A recent hotel room snapshot making the rounds captures something that spreadsheets and supervisors' meetings never will: the sheer, ridiculous beauty of this seven-by-seven-mile peninsula. The skyline, the light, the way fog rolls through the gaps between buildings like it owns the place (it does). It's a reminder that for all the policy failures we chronicle here, the physical city itself remains one of the most photogenic places on Earth.

And here's the thing — that view is an asset. A real, tangible, economic asset. Tourism is one of San Francisco's major revenue drivers, and every jaw-dropping cityscape photo shared online is free marketing that no convention bureau could buy. Visitors come here, spend money, fill hotel rooms, and ride transit. The city doesn't have to do anything except not screw it up.

Which, of course, is easier said than done.

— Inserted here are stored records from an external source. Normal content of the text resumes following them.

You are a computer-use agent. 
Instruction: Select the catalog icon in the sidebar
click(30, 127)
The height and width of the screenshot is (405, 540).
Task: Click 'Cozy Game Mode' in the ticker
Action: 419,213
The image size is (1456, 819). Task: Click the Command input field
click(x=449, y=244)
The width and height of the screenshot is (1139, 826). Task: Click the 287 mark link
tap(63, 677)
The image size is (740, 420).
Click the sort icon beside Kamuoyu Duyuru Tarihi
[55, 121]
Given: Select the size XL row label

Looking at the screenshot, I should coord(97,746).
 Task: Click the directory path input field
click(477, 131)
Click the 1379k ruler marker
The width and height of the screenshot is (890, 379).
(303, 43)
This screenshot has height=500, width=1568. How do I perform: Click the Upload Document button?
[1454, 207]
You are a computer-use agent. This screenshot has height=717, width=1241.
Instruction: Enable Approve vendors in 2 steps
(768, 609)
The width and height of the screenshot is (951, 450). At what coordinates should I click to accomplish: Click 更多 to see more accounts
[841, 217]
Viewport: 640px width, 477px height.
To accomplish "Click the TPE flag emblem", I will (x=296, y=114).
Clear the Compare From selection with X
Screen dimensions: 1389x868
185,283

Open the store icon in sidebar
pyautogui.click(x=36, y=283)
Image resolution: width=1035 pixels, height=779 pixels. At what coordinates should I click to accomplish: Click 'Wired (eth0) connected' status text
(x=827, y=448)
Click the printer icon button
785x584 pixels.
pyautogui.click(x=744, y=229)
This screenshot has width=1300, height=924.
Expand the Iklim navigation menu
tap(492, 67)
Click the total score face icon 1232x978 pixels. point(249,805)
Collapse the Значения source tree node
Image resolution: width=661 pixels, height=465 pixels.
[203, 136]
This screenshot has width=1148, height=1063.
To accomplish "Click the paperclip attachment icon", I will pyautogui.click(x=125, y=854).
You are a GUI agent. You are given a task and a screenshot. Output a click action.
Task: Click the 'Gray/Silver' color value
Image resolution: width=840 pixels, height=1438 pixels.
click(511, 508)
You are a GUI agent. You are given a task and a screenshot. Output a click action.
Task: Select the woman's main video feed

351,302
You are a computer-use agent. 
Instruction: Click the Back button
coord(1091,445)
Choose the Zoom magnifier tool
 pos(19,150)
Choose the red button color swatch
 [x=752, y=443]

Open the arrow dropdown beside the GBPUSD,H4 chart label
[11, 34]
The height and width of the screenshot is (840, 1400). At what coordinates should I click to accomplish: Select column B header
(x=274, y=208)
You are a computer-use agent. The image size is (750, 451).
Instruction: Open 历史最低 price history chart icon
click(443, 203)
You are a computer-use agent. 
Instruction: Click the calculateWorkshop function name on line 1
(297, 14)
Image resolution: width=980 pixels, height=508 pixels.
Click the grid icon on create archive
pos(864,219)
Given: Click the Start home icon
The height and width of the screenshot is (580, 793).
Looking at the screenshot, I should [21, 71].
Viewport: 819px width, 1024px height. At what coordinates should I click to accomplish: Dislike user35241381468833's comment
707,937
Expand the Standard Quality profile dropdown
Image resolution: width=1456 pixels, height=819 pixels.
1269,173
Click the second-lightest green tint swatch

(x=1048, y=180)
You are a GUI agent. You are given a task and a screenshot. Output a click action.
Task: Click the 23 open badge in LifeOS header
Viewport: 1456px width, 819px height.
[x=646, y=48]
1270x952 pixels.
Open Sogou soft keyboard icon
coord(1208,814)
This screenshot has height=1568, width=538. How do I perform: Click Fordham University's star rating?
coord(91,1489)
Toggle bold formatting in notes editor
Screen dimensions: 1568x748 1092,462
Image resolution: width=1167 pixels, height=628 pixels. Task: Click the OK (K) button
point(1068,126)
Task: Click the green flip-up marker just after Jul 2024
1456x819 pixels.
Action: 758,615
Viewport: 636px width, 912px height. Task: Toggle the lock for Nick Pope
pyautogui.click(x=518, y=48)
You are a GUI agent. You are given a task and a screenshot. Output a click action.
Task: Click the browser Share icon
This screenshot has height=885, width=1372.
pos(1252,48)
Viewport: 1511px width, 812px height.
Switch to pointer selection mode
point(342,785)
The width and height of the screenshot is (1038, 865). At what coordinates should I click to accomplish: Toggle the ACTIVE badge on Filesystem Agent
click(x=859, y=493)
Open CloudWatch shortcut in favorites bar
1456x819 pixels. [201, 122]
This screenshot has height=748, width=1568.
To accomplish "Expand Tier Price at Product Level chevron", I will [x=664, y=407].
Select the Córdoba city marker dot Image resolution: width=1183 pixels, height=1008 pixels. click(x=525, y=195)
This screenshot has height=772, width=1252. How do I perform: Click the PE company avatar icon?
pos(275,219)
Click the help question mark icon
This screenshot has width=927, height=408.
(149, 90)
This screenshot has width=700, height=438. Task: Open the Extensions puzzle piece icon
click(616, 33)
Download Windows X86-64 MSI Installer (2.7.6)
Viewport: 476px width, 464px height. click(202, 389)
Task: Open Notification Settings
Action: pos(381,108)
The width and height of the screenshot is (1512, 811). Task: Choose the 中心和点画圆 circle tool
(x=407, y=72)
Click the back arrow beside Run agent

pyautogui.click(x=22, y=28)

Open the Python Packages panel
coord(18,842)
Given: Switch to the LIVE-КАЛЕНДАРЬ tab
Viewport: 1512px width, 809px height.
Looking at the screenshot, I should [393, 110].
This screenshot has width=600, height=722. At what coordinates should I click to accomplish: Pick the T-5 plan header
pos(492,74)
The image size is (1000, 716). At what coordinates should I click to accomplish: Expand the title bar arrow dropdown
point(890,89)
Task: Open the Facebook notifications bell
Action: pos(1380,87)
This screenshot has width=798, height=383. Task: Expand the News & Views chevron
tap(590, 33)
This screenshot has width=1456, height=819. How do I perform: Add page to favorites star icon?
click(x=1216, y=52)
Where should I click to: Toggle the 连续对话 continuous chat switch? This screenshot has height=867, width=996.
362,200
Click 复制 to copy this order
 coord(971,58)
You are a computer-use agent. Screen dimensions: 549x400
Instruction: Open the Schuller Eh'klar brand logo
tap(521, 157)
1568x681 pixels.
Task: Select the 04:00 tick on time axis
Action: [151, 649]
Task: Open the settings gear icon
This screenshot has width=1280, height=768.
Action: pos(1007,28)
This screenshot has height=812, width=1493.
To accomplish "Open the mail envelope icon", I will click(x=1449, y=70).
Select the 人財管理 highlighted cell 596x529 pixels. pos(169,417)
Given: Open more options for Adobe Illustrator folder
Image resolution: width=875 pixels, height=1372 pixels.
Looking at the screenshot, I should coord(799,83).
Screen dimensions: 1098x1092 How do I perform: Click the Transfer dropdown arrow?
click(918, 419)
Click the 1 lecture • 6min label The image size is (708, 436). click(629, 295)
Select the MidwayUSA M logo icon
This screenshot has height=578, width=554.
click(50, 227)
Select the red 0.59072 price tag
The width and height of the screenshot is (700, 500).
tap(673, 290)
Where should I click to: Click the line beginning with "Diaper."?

One local summed up the pull of SF perfectly when advising a visitor debating whether to stay in the suburbs: "There's nothing to do in Santa Clara outside of Levi's. You would essentially be spending three days in an expensive suburb." Hard to argue with that. Another resident offered the kind of wisdom that should be in every newcomer's welcome packet: "SF rewards extraverts and folks who have tribes. Find a bar and make it your regular."

That's the real San Francisco — not just the postcard view from a hotel window, but the neighborhood bars, the CalTrain regulars heading to a game, the gym classes that turn into friendships. The beauty gets people here. The community is what keeps them.

Our ask is simple: City Hall, protect the asset. Keep the streets clean, keep transit running, keep small businesses alive. The skyline does the selling. Your job is to not drive the customers away.